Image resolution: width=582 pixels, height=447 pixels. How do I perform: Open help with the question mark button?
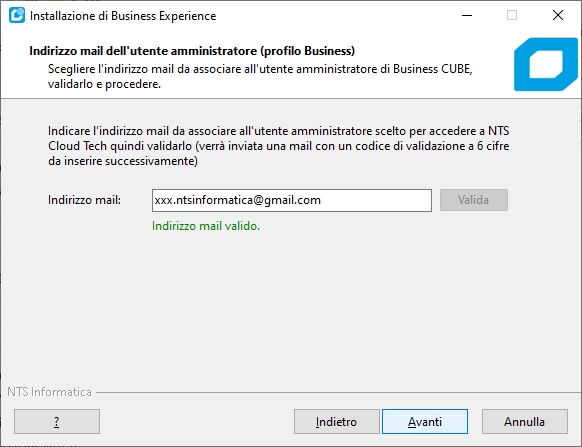click(57, 421)
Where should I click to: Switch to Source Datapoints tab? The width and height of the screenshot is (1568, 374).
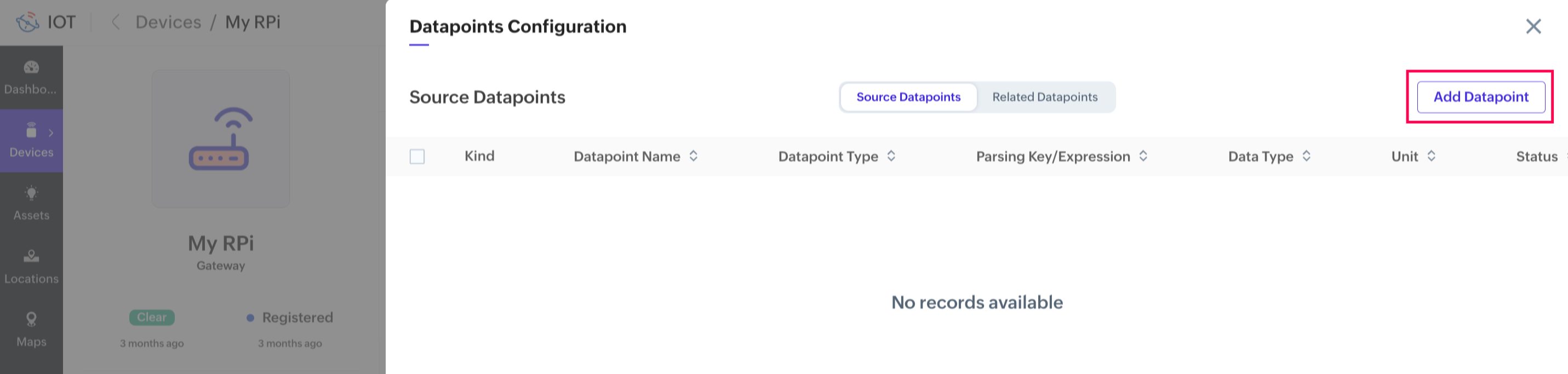click(x=908, y=97)
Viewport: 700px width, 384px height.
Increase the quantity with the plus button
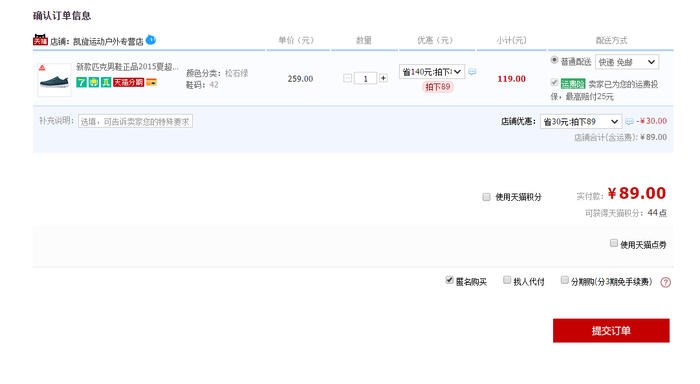click(x=383, y=78)
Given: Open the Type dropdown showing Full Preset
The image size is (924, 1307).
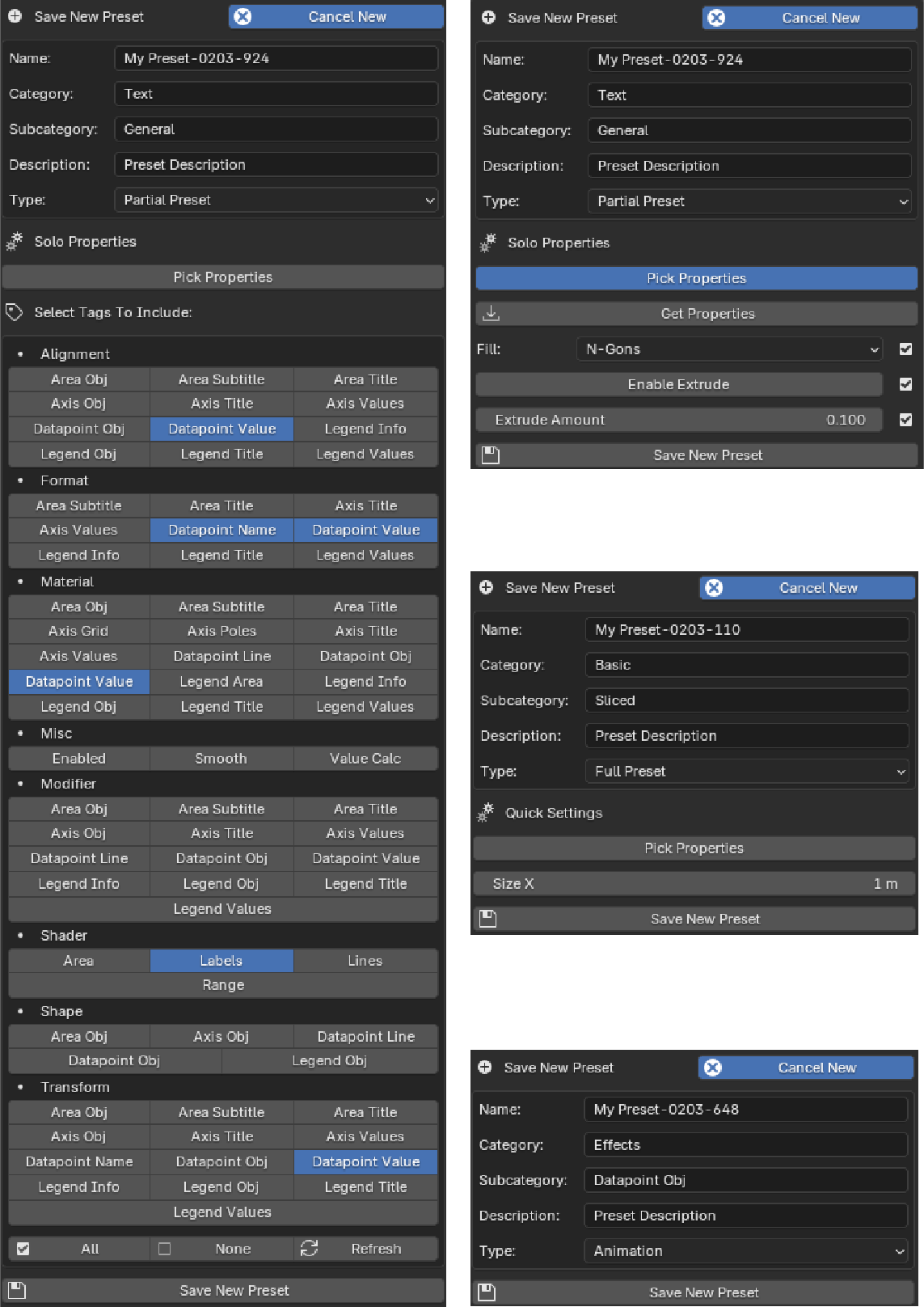Looking at the screenshot, I should [x=746, y=772].
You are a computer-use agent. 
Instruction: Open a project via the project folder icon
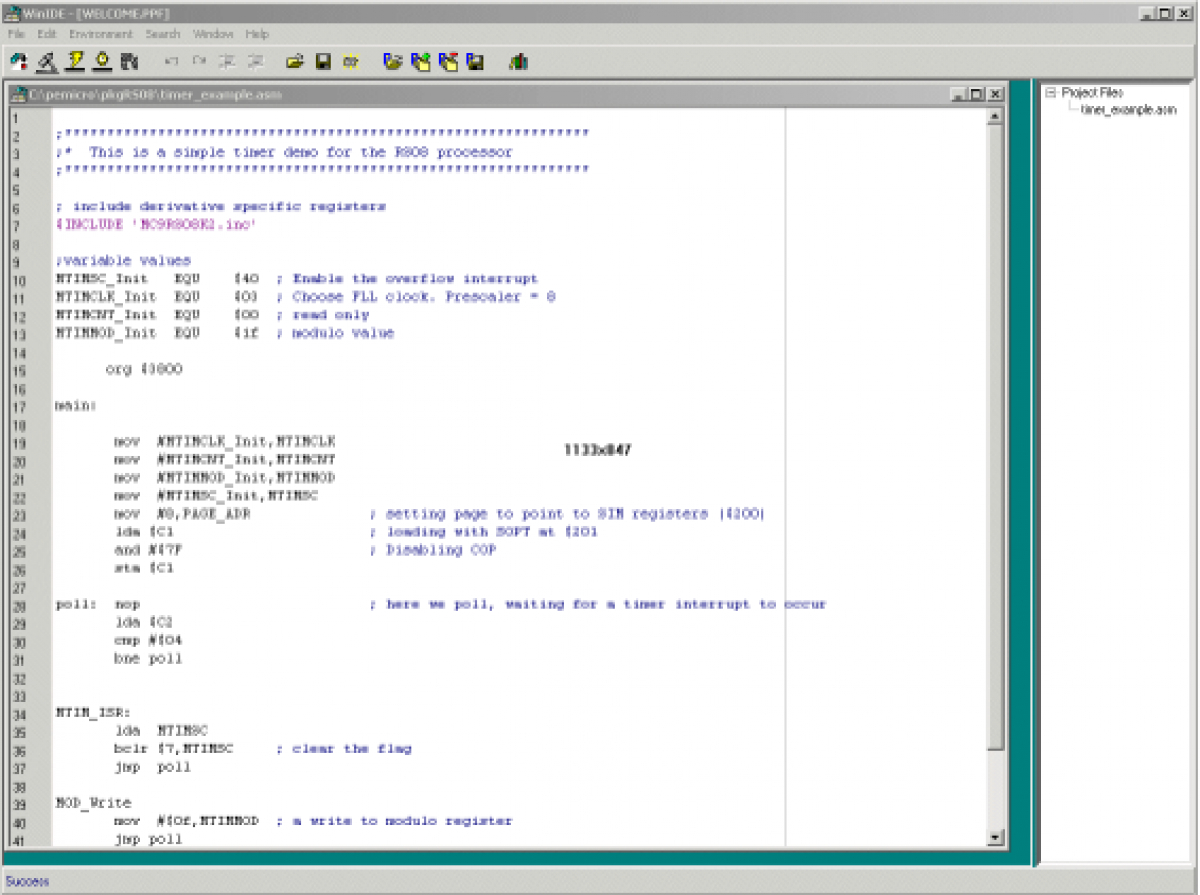click(x=393, y=61)
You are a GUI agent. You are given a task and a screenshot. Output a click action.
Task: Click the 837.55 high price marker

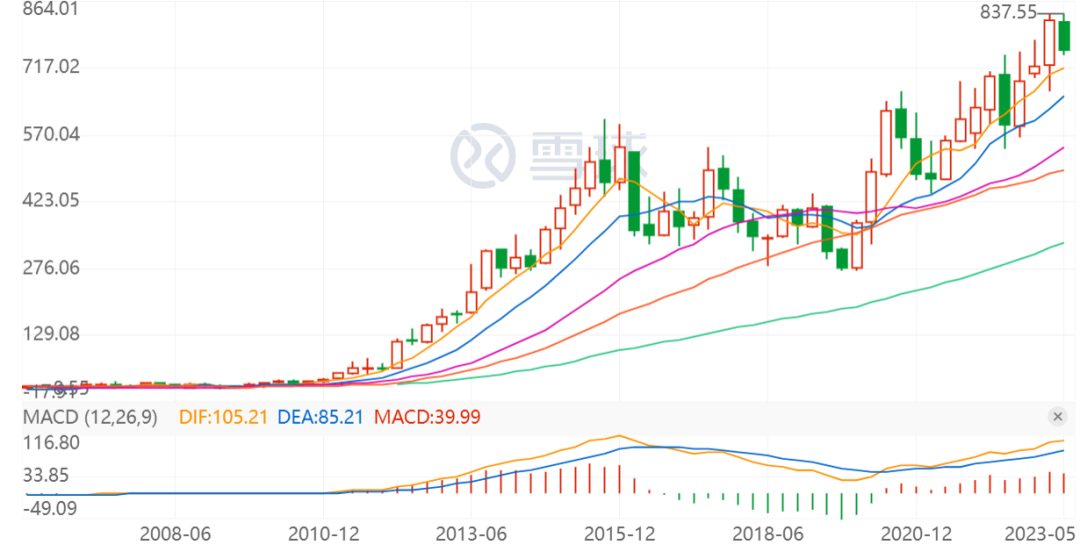click(1008, 12)
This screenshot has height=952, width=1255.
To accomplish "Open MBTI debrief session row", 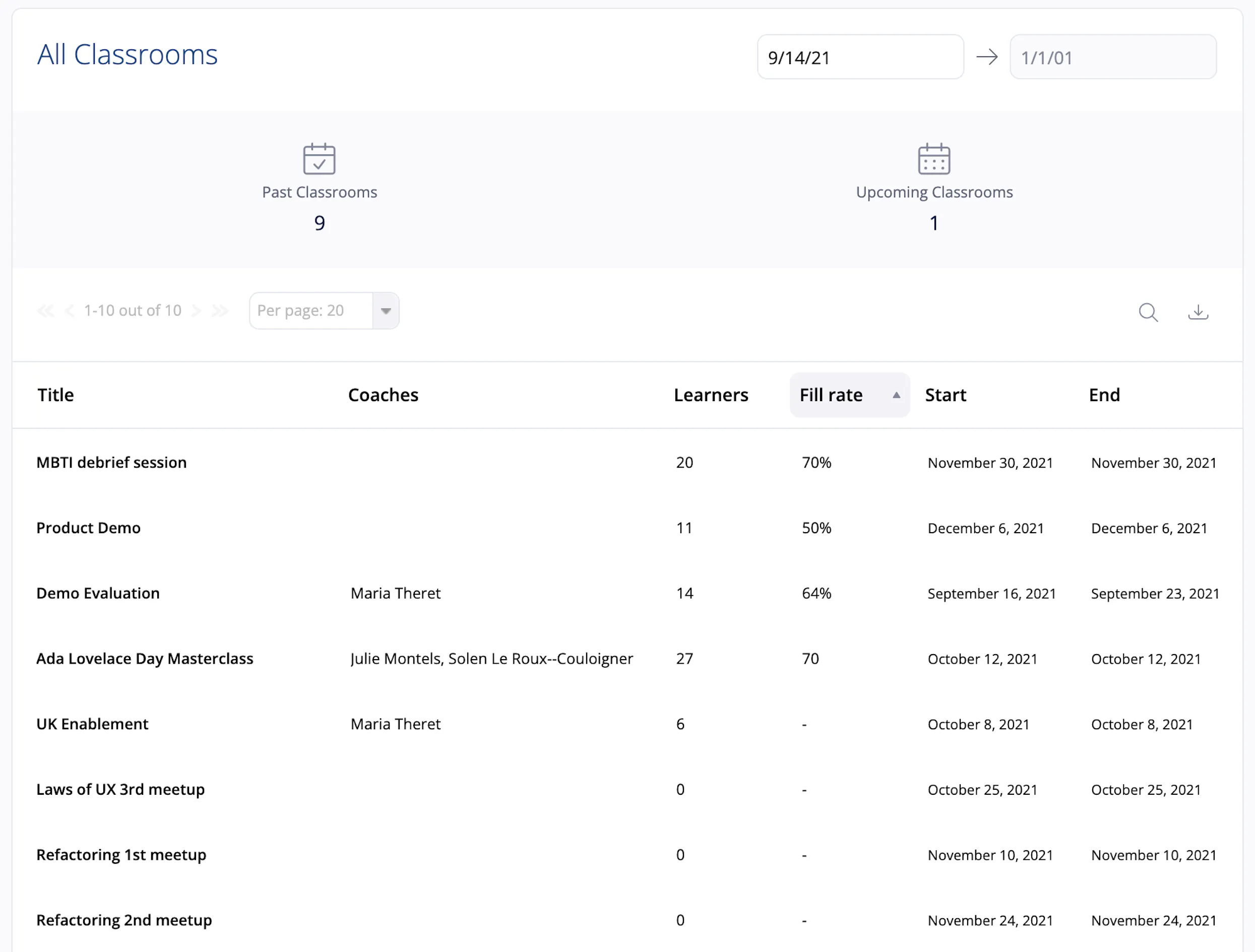I will coord(628,462).
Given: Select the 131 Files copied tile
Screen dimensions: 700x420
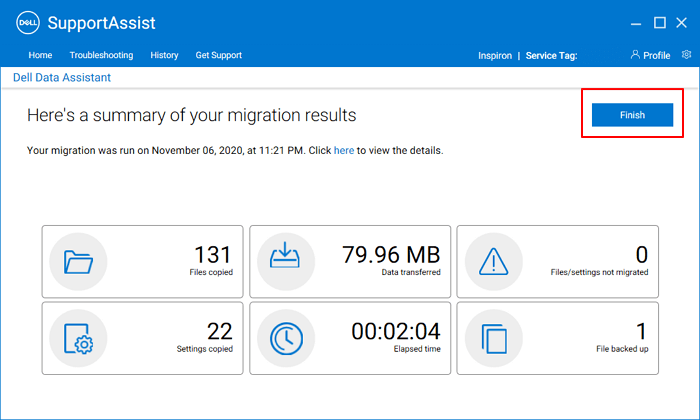Looking at the screenshot, I should [x=142, y=260].
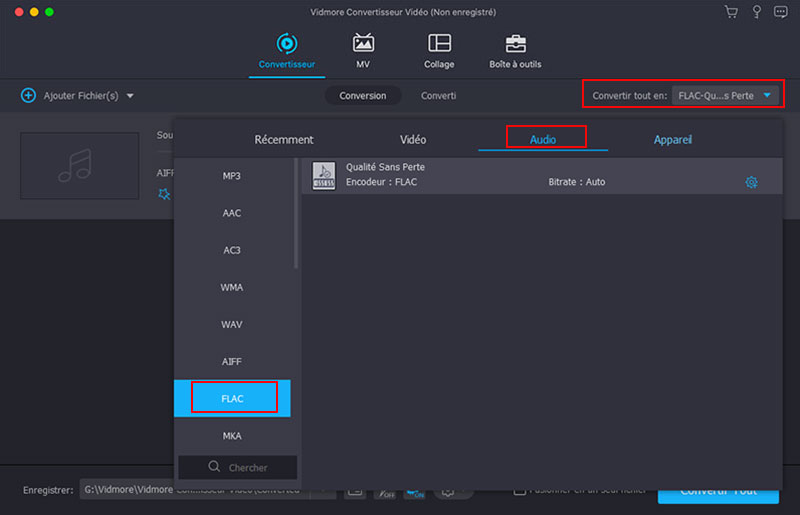Screen dimensions: 800x515
Task: Open the Collage module
Action: pos(438,50)
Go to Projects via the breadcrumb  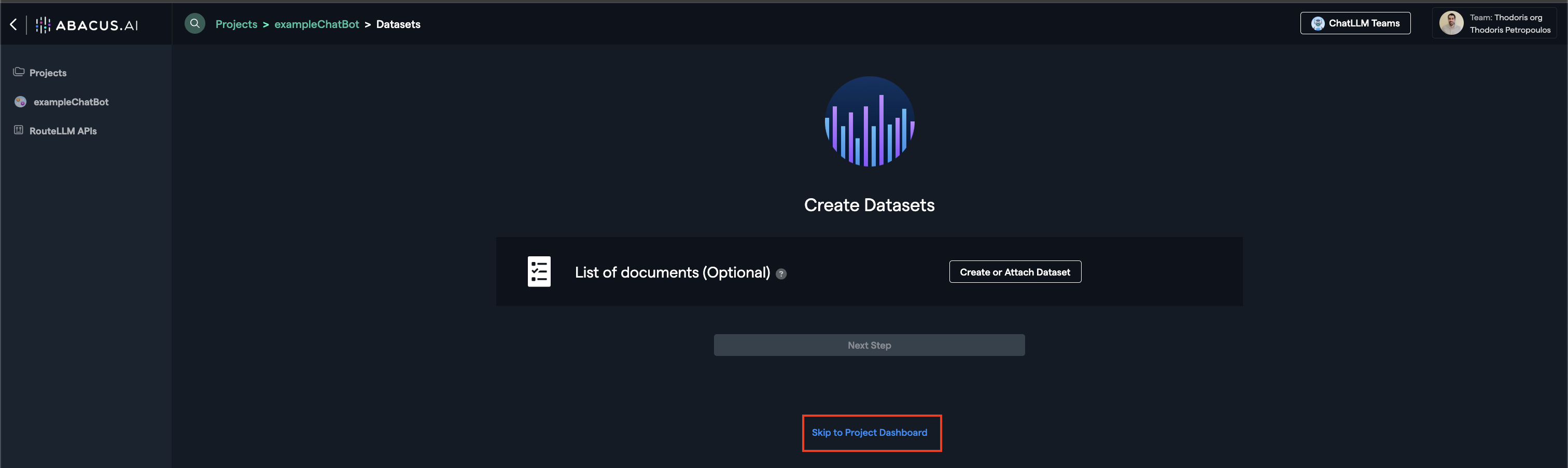(x=236, y=24)
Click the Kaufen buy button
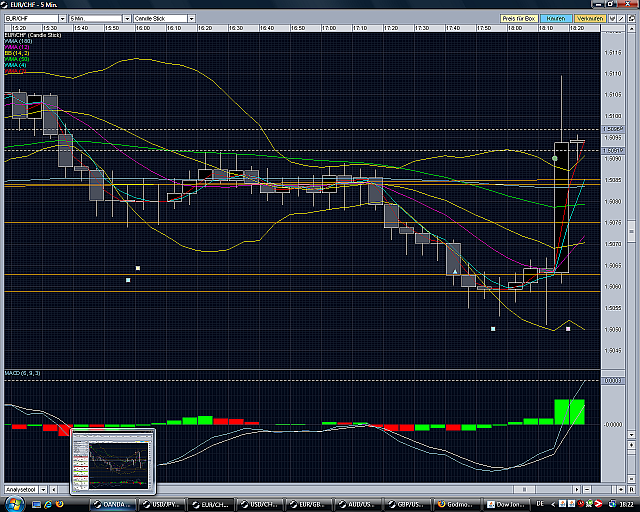640x512 pixels. pyautogui.click(x=556, y=18)
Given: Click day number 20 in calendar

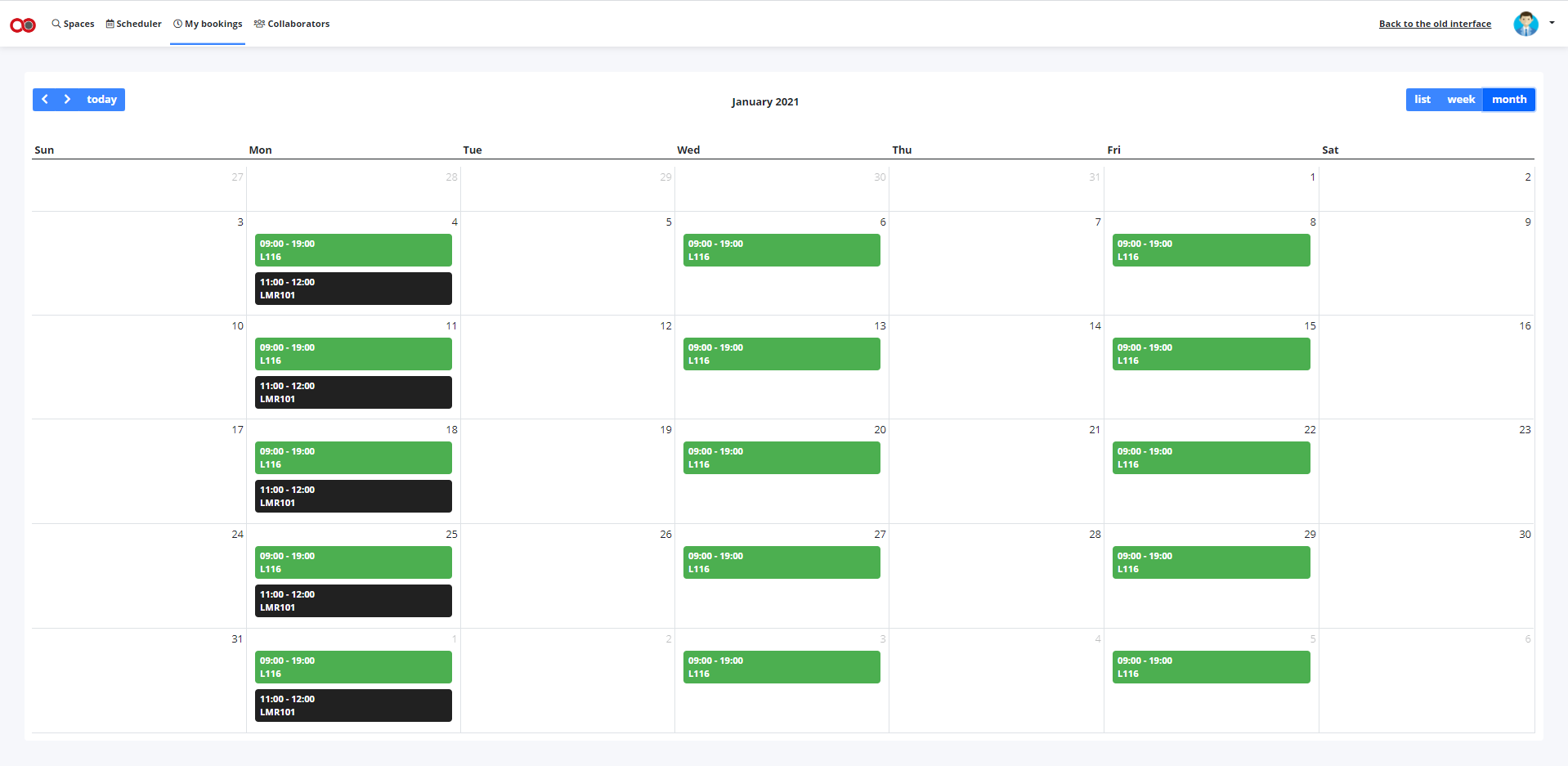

—————

*How to complete this task*: Report the number of lines above that contain the word "agent", and only that number.

*Task answer*: 2